-- START Material supplied --

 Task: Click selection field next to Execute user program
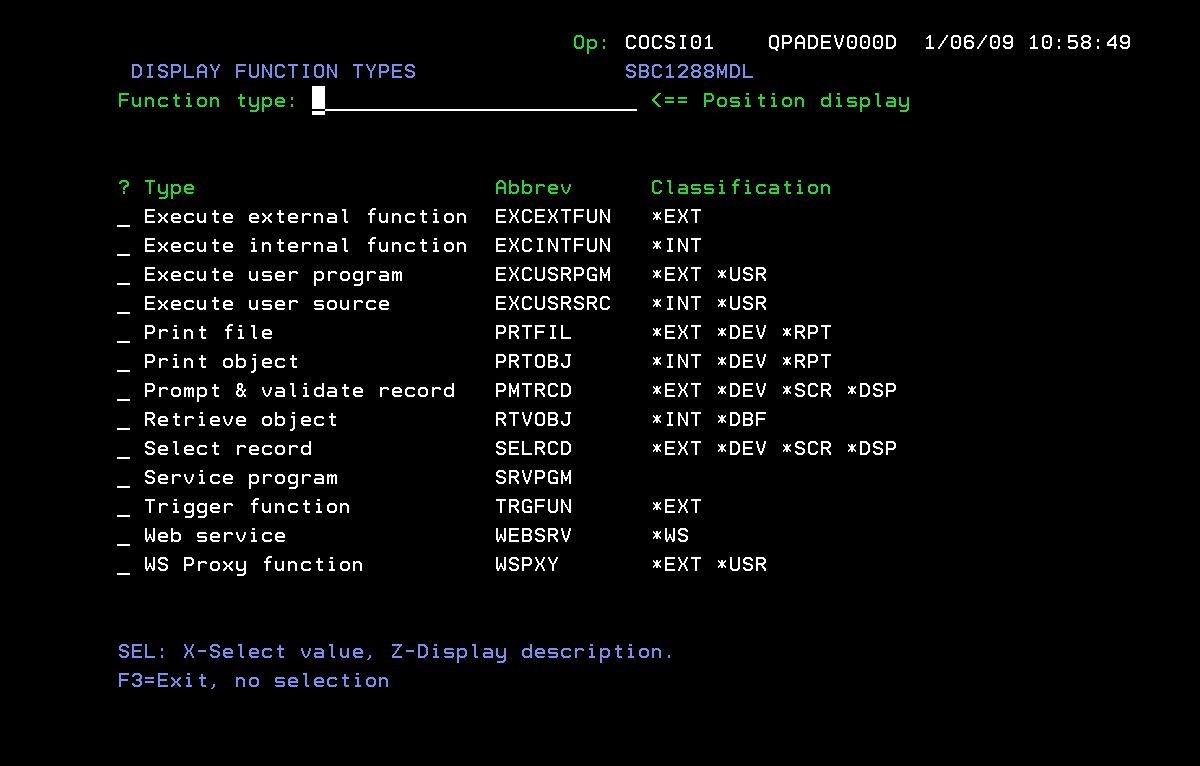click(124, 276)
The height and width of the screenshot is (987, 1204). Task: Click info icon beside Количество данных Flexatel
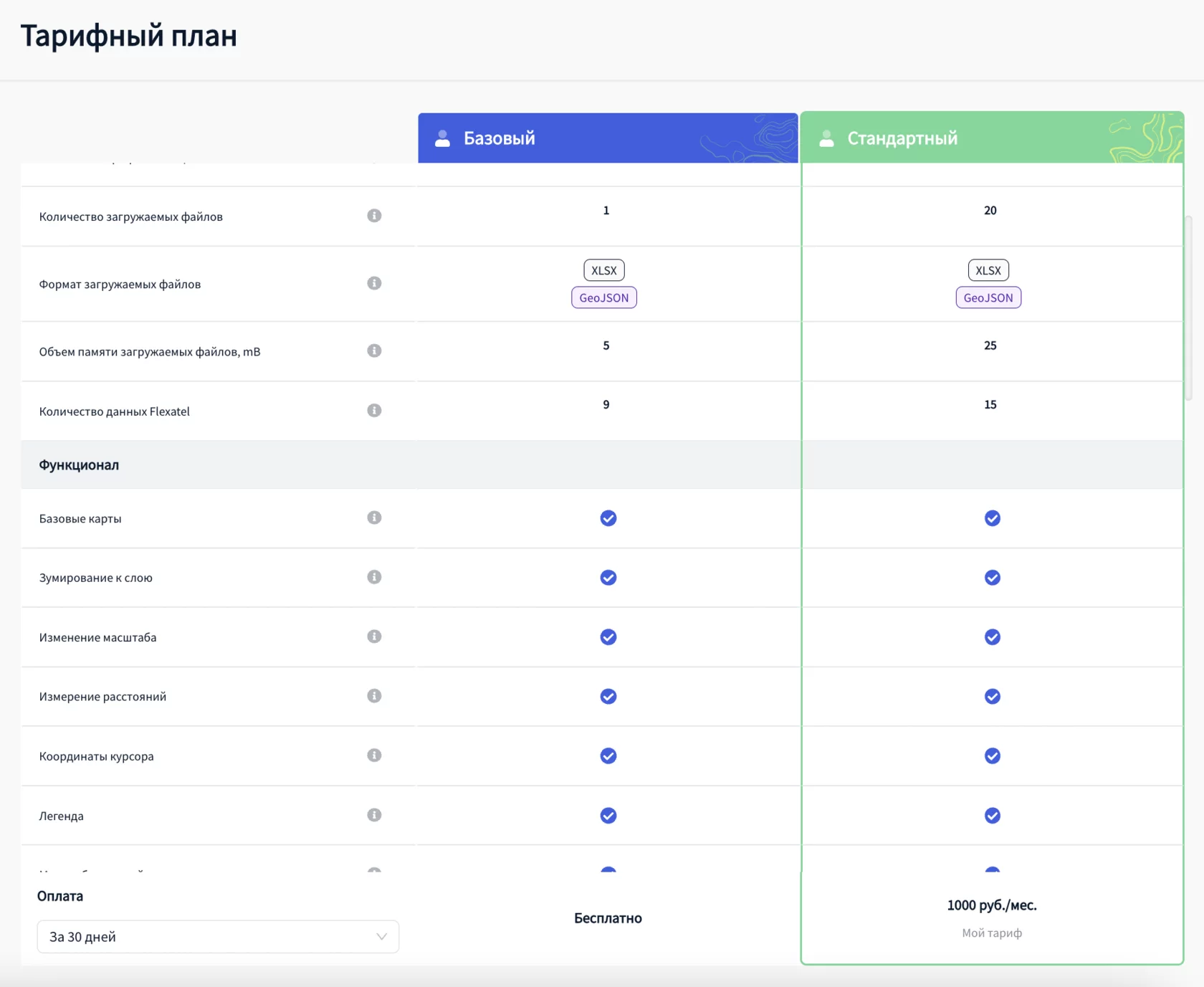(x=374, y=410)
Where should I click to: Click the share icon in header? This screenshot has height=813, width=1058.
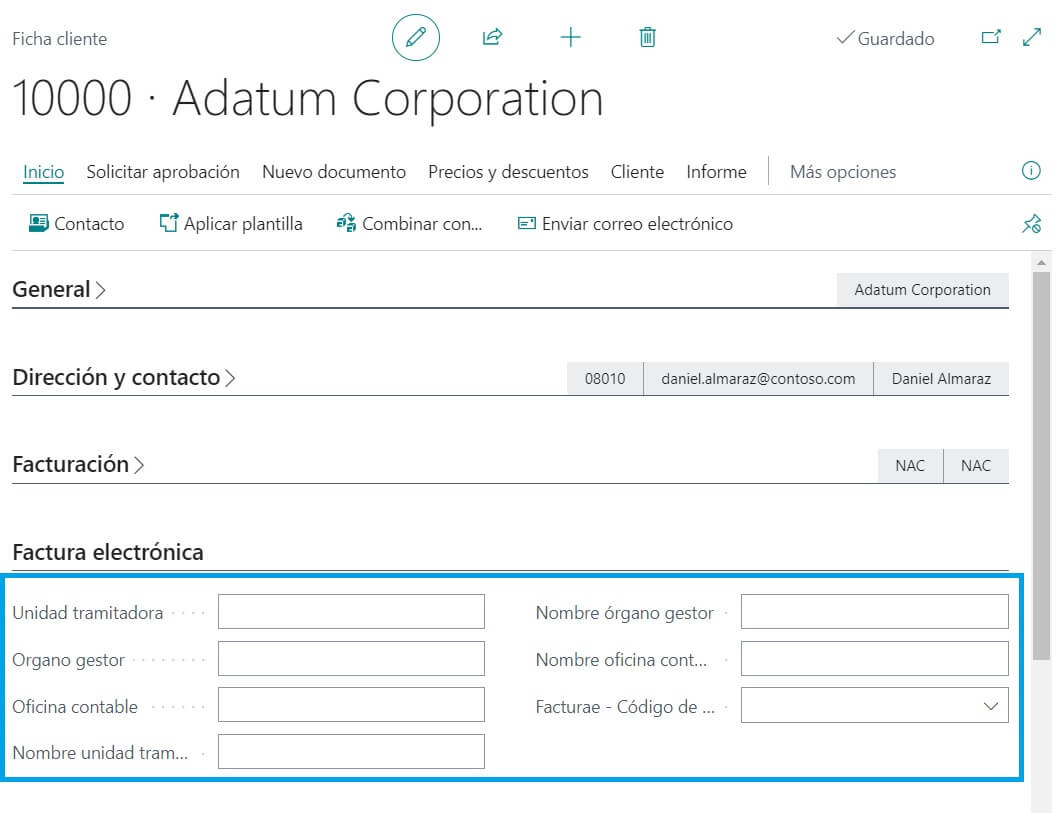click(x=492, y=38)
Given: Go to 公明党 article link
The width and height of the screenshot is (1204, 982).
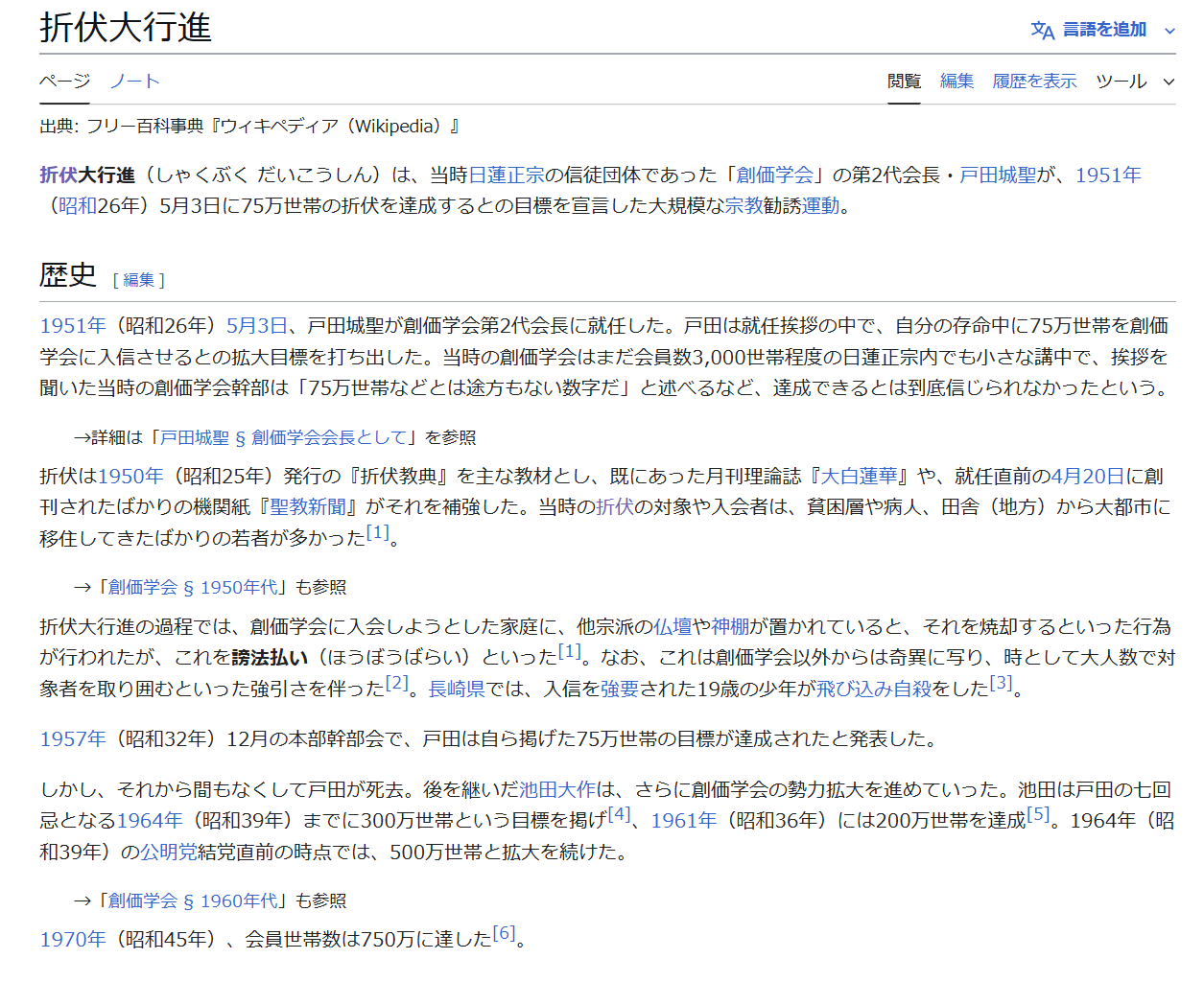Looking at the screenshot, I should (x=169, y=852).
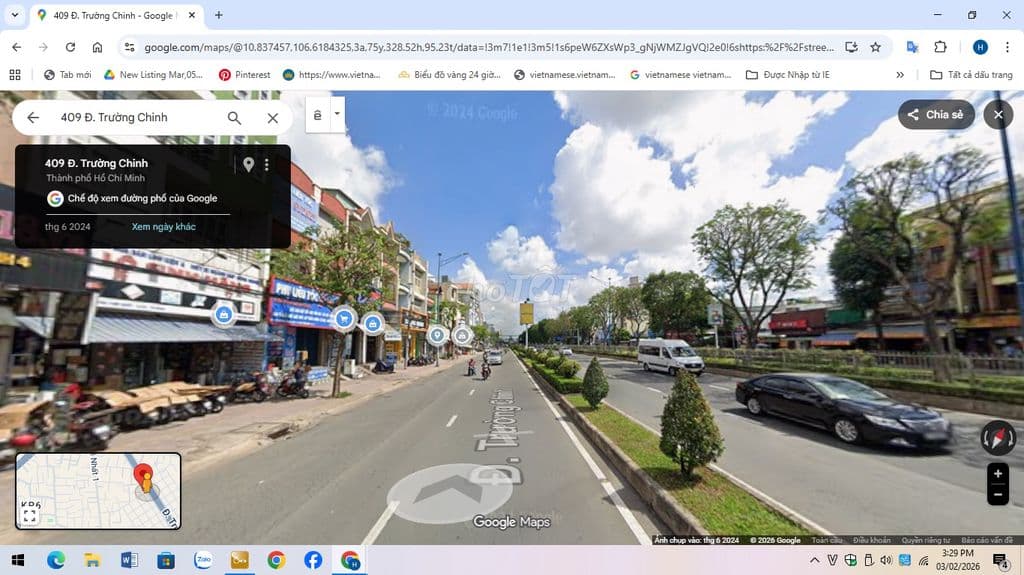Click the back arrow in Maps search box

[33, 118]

-- END Material supplied --

**Short task:** Copy all of the records above word for word, leaving out the pictures.

**Task answer:**
 Task: Click selection field next to Execute user program
click(124, 276)
The height and width of the screenshot is (987, 1204). Task: Click info icon beside Количество данных Flexatel
(x=374, y=410)
Where should I click to: Click the share icon in header? This screenshot has height=813, width=1058.
click(x=492, y=38)
Given: Go to 公明党 article link
The width and height of the screenshot is (1204, 982).
Looking at the screenshot, I should (x=169, y=852).
Click the back arrow in Maps search box

[33, 118]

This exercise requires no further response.